:: Objetivo declarado ::
Escreva novamente tudo o que vai da linha com "1568x360 pixels." até a linha com "point(284,306)", trocando "Notes" por "Comments" e mantendo todo o resto igual.

[Listagem de origem]
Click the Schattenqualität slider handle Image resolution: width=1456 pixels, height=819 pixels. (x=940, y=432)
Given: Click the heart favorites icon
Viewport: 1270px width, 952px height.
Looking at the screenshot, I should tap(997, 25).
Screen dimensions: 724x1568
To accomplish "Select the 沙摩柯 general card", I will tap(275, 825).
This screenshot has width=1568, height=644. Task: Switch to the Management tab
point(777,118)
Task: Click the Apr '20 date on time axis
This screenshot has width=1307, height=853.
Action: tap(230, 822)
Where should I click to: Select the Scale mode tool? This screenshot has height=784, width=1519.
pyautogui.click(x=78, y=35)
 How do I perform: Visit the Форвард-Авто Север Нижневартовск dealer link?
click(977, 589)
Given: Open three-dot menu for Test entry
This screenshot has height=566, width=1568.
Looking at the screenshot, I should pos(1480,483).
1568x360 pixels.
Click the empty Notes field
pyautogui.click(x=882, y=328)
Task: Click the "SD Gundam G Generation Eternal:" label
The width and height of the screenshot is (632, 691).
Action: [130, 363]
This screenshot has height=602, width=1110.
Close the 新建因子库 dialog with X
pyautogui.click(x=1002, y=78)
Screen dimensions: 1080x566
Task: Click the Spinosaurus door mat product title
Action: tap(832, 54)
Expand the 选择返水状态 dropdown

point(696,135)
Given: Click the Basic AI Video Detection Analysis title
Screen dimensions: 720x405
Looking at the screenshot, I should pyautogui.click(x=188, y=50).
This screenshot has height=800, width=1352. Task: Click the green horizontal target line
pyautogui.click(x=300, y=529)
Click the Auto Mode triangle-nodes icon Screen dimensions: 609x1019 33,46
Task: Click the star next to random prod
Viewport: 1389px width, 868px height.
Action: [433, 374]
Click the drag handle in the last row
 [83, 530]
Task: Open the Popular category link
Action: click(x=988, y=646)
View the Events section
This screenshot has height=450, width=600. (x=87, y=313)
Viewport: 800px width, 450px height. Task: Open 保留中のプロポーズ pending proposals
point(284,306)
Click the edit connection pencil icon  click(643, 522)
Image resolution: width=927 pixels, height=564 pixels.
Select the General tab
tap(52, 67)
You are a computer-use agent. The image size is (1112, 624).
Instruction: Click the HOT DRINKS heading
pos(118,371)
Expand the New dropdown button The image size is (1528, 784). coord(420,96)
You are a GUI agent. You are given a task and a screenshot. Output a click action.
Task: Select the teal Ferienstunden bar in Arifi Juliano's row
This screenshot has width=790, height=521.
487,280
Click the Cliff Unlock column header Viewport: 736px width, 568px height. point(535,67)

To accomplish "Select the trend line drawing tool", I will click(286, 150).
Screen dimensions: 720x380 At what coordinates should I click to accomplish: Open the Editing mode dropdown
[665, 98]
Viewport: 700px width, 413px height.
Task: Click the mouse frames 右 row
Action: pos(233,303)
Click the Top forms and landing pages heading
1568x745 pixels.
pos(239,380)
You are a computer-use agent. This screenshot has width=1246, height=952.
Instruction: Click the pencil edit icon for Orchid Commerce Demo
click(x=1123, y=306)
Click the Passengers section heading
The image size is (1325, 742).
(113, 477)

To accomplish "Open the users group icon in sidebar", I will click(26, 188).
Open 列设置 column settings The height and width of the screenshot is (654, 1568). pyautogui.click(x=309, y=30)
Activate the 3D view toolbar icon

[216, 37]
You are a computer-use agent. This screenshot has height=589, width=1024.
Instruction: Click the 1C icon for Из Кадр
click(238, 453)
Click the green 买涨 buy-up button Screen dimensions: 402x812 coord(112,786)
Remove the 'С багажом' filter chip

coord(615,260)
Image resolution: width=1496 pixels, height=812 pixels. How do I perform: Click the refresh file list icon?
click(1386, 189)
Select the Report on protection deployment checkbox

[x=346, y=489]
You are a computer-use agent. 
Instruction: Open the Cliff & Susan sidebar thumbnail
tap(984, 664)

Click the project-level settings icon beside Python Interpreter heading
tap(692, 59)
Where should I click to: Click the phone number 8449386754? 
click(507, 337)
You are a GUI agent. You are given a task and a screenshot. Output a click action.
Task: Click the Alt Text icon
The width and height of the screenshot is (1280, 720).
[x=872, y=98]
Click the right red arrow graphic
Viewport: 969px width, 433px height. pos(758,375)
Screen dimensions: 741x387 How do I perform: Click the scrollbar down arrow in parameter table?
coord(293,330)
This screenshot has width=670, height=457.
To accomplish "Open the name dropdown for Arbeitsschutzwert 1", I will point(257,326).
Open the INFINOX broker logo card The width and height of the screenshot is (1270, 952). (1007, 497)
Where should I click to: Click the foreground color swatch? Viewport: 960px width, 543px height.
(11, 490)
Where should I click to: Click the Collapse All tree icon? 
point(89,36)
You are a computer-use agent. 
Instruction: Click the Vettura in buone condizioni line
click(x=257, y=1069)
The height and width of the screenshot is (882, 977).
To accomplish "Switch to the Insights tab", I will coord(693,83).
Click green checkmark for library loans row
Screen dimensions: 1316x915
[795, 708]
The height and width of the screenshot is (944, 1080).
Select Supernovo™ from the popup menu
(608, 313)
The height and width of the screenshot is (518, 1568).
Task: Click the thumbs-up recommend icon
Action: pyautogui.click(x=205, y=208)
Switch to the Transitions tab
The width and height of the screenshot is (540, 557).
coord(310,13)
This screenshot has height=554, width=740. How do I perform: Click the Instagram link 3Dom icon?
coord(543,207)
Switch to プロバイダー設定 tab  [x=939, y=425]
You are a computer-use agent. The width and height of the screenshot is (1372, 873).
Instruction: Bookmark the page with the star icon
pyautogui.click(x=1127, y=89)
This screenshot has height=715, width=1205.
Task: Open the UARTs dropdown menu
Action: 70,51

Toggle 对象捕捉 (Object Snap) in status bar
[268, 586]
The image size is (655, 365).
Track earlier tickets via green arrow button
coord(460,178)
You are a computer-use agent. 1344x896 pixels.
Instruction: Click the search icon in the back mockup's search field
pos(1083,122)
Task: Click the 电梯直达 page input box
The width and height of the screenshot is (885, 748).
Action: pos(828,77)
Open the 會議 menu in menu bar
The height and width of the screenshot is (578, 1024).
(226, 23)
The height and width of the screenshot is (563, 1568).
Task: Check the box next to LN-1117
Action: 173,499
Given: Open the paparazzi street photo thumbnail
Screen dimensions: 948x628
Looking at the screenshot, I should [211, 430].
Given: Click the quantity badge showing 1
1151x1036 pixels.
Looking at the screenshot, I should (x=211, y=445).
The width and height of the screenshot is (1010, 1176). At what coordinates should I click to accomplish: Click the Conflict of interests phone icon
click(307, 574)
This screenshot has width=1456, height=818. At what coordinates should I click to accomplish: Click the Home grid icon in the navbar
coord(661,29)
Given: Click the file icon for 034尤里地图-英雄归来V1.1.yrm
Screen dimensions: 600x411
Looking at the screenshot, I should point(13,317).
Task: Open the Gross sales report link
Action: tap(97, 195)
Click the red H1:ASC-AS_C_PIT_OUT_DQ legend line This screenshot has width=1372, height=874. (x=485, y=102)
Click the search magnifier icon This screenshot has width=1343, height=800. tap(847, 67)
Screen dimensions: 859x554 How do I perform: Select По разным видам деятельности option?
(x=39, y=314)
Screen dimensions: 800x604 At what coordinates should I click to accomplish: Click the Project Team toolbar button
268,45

:: Resultado da tarefa ::
1568x360 pixels.
Click the empty Comments field
pyautogui.click(x=882, y=328)
Task: Click the "SD Gundam G Generation Eternal:" label
The width and height of the screenshot is (632, 691).
Action: [130, 363]
This screenshot has height=602, width=1110.
Close the 新建因子库 dialog with X
pyautogui.click(x=1002, y=78)
Screen dimensions: 1080x566
Task: Click the Spinosaurus door mat product title
Action: tap(832, 54)
Expand the 选择返水状态 dropdown

point(696,135)
Given: Click the Basic AI Video Detection Analysis title
Screen dimensions: 720x405
Looking at the screenshot, I should pyautogui.click(x=188, y=50).
This screenshot has height=800, width=1352. Task: Click the green horizontal target line
pyautogui.click(x=300, y=529)
Click the Auto Mode triangle-nodes icon Screen dimensions: 609x1019 33,46
Task: Click the star next to random prod
Viewport: 1389px width, 868px height.
Action: [433, 374]
Click the drag handle in the last row
 [83, 530]
Task: Open the Popular category link
Action: click(x=988, y=646)
View the Events section
This screenshot has height=450, width=600. (x=87, y=313)
Viewport: 800px width, 450px height. Task: Open 保留中のプロポーズ pending proposals
point(284,306)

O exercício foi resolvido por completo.